Mais ceux qui se sont engagés à mettre un large éventail de capitalistes allemands à la barre ont dû faire face à une bataille massive et difficile. Des «lignes de rats», ou des réseaux qui ont permis aux nazis bien connectés de s’échapper, ont été mis en place par d’anciens élèves du Troisième Reich travaillant avec la CIA et le MI6 britannique, afin que les témoins cruciaux des atrocités disparaissent en Amérique du Sud, à être récupéré et utilisé dans les futurs projets de la guerre froide.
D’autres auteurs ont été pris en charge par la communauté scientifique américaine. Comme le note Annie Jacobsen dans son livre de 2014, Opération Paperclip : le programme de renseignement secret qui a amené des scientifiques nazis en AmériqueWernher von Braun, qui a supervisé d’horribles expériences sur des prisonniers juifs et slaves, a rapidement été installé en tant que chef scientifique des programmes de fusées américaines et serait finalement considéré comme le fondateur de la NASA.

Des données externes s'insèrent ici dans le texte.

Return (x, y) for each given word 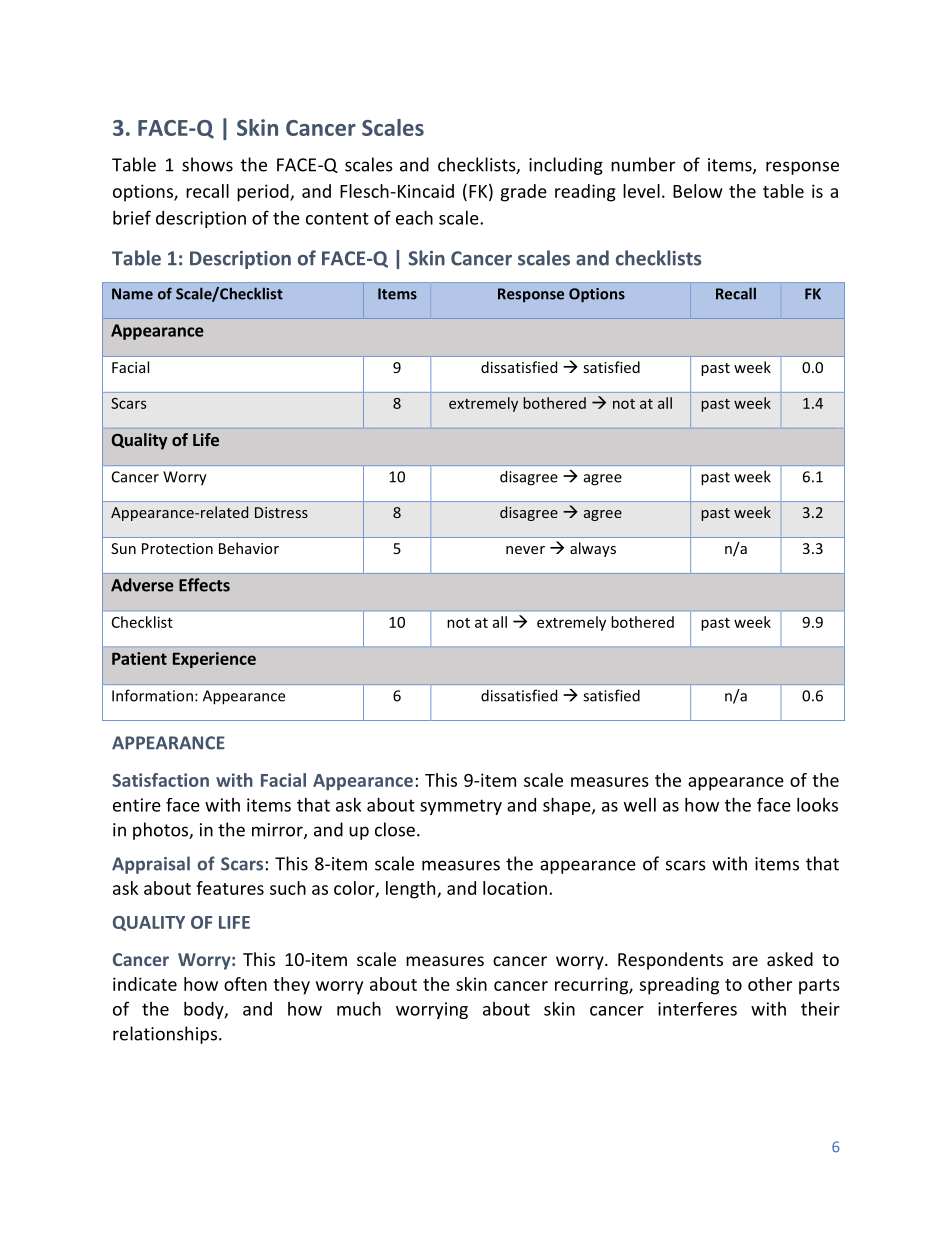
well (640, 805)
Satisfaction (160, 780)
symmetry (461, 807)
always (593, 549)
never (525, 550)
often (245, 984)
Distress (281, 512)
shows (207, 164)
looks (817, 804)
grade (524, 193)
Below (698, 191)
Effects (204, 585)
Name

Les enquêteurs juifs de Nuremberg travaillant pour demander des comptes aux anciens nazis se trouvaient dans une position particulièrement difficile, étant donné l’antisémitisme enraciné dans l’Amérique du milieu du siècle et la montée de l’anticommunisme, ce qui signifiait que les enquêteurs juifs pouvaient trouver leurs enquêtes prises dans un flou bureaucratique.
Les dirigeants militaires américains et britanniques de l’Allemagne d’après-guerre, quant à eux, étaient plus intéressés à rassembler la puissance du capital allemand contre l’Union soviétique qu’à rechercher la justice.
Comme le note De Jong :
Lorsque la guerre froide a commencé au début de 1947, les priorités de l’administration Truman ont commencé à passer de punir l’Allemagne à permettre sa reprise économique. En bref, les États-Unis voulaient un rempart contre l’expansion communiste en Europe, et la partie occidentale de l’Allemagne, qui avait le potentiel de devenir la plus grande économie d’Europe, pourrait servir de clé pour contenir l’Union soviétique et relancer le reste du continent.
Les banques suisses qui étaient jusqu’à leurs oreilles dans l’or nazi – dont une partie provenait des obturations des victimes des camps de concentration juifs – ont également fait pression avec véhémence contre un procès plus large et une enquête sur les profits de guerre au lendemain de la Seconde Guerre mondiale, comme l’ancien député Jean Ziegler a démontré dans son excellent livre, Les Suisses, l’or et les morts.
Il n’est donc pas étonnant que la pression de Morgenthau pour une « paix dure » ait été écartée sous Harry Truman en faveur d’une « paix douce » qui plaidait pour une Allemagne de l’Ouest forte contre la menace soviétique perçue. Et le tribunal de Nuremberg des capitalistes allemands a été réduit à une coquille de lui-même lorsque Wall Street a réaffirmé son contrôle sur les États-Unis à la suite de la mort de Franklin D. Roosevelt.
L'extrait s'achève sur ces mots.